Autonomous LLM-generated Feedback for Student Exercises in Introductory Software Engineering Courses
Pith reviewed 2026-05-09 23:31 UTC · model grok-4.3
The pith
NAILA uses large language models to deliver 24/7 feedback for student exercises in introductory software engineering courses by comparing submissions to model solutions.
A machine-rendered reading of the paper's core claim, the machinery that carries it, and where it could break.
Core claim
The central discovery is that NAILA can autonomously generate feedback for student exercises in introductory software engineering by processing open-format documents against teacher model solutions through specialized LLM prompt templates.

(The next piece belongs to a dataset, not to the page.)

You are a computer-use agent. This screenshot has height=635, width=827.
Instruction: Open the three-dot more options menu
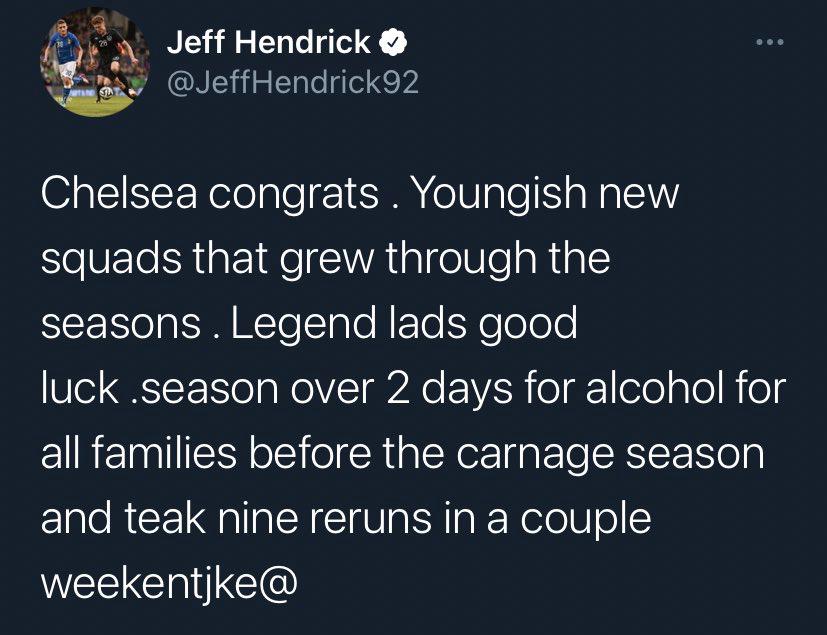[x=770, y=42]
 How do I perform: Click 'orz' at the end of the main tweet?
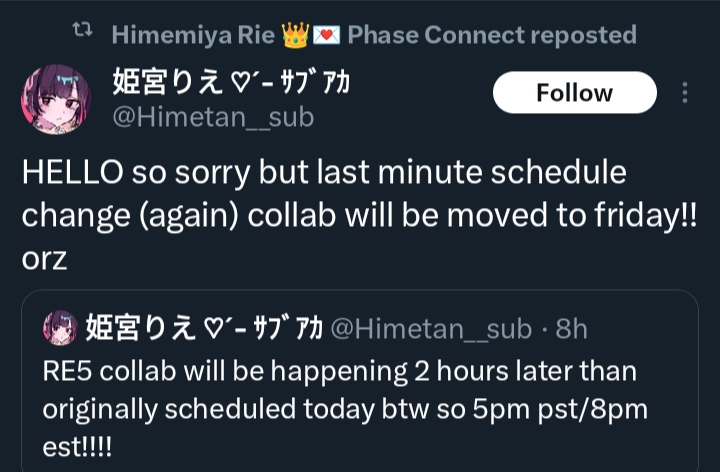point(44,258)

The accompanying empirical study with over 900 active students investigates the motivations driving students to adopt or reject the tool, measures user acceptance via perceived usefulness, ease of use, and subjective learning progress, tracks engagement frequency and consistency, and compares the impact of AI feedback on academic performance to that of human feedback.
What carries the argument
NAILA, an autonomous feedback system that applies large language models to evaluate student submissions in open document formats against predefined model solutions using specialized prompt templates.
If this is right
- Teachers can provide continuous feedback without being limited by time or staff availability.
- Students receive immediate evaluations of their work at any hour.
- Direct comparisons become possible between the effects of AI-generated and human feedback on student outcomes.
- Data on student motivations and engagement can guide improvements in educational tools.
Where Pith is reading between the lines
- If validated, the method could be adapted for feedback in other technical courses with similar exercise formats.
- Long-term use might reveal whether repeated AI feedback strengthens or weakens students' independent problem-solving skills.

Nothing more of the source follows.